Here’s an explanation of how “Just in time” is used in business and finance:
- Inventory management:
JIT is achieved by ordering and producing goods or materials only as they are needed for the production process. This reduces the costs associated with holding excess inventory.
- Supply chain efficiency:
JIT requires close coordination with suppliers to ensure that materials and components are delivered promptly and in the quantities required. This reduces the risk of stockouts or overstocking.
- Cost reduction:
By reducing inventory levels and associated holding costs, JIT can lead to significant cost savings for businesses.
- Waste reduction:
JIT aims to eliminate waste from the production process. This leads to a more streamlined and efficient operation.
- Quality control:
In JIT, quality control is paramount. High-quality production from the outset minimises costly rework or scrap due to defects.
- Flexibility and responsiveness:
JIT allows businesses to be more responsive to changes in customer demand and market conditions. Lower inventory enables swift adaptation to market shifts or supply chain disruptions.

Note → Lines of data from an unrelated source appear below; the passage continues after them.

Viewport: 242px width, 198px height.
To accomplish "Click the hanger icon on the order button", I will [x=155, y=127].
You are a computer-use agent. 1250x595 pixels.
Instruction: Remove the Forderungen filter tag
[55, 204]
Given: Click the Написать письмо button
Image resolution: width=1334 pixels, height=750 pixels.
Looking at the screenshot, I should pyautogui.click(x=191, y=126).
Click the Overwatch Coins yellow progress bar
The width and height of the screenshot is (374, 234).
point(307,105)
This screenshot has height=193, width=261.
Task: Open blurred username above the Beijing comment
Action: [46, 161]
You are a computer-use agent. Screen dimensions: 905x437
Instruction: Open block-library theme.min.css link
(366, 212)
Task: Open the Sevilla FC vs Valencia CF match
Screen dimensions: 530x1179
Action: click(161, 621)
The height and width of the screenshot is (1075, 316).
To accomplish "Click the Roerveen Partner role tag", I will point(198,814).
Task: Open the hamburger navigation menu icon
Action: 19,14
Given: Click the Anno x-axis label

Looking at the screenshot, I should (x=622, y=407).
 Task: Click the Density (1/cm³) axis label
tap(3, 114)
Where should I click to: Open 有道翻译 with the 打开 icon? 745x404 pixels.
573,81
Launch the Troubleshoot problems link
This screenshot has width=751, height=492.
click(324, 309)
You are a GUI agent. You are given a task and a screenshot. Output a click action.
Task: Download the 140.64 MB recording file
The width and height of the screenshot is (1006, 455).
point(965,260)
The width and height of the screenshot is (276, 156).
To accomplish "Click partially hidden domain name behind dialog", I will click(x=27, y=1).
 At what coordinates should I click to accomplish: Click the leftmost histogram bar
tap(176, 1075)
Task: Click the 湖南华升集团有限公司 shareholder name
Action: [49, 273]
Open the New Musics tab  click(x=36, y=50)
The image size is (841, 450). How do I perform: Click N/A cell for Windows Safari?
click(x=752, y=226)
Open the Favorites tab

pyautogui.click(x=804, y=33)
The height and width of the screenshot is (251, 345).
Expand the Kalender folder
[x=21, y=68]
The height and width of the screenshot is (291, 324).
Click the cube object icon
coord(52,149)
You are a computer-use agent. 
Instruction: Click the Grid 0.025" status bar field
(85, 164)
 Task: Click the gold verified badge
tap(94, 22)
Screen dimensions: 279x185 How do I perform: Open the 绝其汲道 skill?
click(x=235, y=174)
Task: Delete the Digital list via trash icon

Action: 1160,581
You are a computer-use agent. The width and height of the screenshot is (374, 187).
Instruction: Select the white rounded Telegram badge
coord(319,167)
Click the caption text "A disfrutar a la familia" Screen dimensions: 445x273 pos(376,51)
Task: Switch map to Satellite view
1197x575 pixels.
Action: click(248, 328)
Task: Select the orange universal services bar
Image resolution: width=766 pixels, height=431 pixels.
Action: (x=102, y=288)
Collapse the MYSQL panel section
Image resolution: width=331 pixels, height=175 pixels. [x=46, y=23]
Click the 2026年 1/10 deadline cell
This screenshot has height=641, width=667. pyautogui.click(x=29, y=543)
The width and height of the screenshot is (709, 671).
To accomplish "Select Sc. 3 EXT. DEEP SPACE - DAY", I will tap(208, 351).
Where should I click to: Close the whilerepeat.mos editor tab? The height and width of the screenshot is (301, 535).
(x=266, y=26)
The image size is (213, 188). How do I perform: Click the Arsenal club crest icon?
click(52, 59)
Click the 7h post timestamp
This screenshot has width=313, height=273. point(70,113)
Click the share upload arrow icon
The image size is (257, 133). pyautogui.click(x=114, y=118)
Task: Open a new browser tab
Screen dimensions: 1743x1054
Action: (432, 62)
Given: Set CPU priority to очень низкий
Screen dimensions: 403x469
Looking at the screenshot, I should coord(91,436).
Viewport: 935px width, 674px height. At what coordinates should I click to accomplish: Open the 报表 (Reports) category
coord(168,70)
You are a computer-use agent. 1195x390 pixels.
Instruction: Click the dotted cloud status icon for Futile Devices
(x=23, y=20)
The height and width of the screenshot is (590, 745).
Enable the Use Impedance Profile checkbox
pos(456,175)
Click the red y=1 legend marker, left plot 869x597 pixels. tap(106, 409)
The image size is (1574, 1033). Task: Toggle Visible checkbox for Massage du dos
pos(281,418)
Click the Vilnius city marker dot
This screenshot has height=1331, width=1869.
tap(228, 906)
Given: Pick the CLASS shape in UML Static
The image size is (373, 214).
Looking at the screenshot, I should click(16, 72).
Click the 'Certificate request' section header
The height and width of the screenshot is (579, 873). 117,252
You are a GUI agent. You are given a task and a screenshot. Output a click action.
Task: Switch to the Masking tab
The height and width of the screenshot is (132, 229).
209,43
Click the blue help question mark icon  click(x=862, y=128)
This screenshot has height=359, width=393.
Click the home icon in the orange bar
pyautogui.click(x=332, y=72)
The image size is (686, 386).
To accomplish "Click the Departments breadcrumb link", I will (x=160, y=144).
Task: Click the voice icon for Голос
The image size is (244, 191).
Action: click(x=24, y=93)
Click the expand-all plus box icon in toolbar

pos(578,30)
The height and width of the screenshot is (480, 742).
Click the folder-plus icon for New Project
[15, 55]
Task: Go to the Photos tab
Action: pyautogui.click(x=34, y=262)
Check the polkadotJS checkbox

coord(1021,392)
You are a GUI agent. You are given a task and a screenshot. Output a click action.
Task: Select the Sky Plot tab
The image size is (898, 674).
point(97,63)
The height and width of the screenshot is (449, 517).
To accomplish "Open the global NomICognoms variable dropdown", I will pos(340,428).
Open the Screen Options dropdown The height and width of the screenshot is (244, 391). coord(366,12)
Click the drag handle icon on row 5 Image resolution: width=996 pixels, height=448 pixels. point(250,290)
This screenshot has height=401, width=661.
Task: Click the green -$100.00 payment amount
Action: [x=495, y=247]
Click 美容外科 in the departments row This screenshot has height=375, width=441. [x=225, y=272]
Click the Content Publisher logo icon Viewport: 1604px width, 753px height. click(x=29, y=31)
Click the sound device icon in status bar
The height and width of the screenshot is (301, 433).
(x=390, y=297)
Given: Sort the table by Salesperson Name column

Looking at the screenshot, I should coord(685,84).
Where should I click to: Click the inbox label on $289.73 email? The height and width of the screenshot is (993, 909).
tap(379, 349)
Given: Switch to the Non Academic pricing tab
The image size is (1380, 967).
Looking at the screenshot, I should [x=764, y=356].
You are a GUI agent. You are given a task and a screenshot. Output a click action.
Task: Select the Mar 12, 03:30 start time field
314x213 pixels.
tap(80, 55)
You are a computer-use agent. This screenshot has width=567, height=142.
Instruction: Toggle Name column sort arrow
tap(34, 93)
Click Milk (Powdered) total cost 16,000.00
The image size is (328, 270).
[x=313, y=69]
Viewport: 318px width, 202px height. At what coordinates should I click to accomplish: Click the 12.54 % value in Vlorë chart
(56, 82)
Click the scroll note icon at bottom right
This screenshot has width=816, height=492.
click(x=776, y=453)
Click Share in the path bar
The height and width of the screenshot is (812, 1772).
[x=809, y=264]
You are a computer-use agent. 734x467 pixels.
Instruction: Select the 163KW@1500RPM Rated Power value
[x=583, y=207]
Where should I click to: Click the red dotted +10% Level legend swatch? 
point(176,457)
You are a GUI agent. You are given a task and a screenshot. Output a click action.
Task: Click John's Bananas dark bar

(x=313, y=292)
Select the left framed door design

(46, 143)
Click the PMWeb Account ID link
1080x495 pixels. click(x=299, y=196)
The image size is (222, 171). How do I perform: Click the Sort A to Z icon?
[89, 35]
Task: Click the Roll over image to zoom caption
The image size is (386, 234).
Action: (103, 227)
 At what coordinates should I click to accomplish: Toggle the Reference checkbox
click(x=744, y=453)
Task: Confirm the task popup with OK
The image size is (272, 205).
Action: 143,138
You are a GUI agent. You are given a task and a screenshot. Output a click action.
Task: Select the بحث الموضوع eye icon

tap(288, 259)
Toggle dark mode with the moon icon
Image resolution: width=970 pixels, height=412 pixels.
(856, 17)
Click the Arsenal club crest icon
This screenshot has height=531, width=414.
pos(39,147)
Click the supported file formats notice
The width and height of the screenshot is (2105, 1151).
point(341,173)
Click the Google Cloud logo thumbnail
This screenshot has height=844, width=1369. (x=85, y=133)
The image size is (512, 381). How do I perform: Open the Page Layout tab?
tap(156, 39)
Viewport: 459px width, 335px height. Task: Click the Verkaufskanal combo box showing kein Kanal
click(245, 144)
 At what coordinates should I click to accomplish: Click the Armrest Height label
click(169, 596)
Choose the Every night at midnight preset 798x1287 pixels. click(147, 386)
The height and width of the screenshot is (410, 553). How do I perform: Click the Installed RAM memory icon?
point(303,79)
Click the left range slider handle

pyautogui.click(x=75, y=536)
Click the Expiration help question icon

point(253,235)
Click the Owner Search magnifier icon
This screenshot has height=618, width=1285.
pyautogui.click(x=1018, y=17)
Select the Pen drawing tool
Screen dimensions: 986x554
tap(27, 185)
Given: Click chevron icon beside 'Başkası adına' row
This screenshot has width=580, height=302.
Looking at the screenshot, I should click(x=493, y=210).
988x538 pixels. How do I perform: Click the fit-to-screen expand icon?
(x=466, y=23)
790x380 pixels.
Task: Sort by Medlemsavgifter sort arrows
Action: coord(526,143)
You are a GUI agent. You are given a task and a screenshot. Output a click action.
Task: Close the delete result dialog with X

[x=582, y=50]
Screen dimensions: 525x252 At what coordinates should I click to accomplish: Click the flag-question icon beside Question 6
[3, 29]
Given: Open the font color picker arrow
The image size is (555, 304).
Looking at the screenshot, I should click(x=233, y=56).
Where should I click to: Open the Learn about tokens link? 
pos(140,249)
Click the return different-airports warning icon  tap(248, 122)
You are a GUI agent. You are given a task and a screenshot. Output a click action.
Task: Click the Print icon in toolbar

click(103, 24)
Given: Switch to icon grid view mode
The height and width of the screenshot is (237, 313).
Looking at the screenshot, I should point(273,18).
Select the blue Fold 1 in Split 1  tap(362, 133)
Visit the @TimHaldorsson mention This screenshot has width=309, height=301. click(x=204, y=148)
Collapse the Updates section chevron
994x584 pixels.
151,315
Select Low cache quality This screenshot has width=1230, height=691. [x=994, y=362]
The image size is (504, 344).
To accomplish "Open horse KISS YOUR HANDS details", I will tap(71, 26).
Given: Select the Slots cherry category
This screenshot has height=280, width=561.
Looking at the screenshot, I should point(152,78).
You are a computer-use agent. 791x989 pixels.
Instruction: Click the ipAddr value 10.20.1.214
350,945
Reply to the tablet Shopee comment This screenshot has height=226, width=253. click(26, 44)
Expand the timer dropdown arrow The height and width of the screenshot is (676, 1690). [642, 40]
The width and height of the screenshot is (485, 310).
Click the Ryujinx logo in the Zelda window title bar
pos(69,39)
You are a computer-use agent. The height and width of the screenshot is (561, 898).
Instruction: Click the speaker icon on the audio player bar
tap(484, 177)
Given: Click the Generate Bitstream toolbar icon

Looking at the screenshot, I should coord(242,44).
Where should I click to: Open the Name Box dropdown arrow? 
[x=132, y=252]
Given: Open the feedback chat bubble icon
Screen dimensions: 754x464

- Just in time in services:
JIT principles can also be applied in service industries, where the focus is on delivering services precisely when they are needed, without unnecessary delays or over-servicing.
While JIT offers benefits in terms of efficiency and cost reduction, it also carries risks. For instance, disruptions in the supply chain or unexpected changes in demand can have a more immediate and significant impact on the production.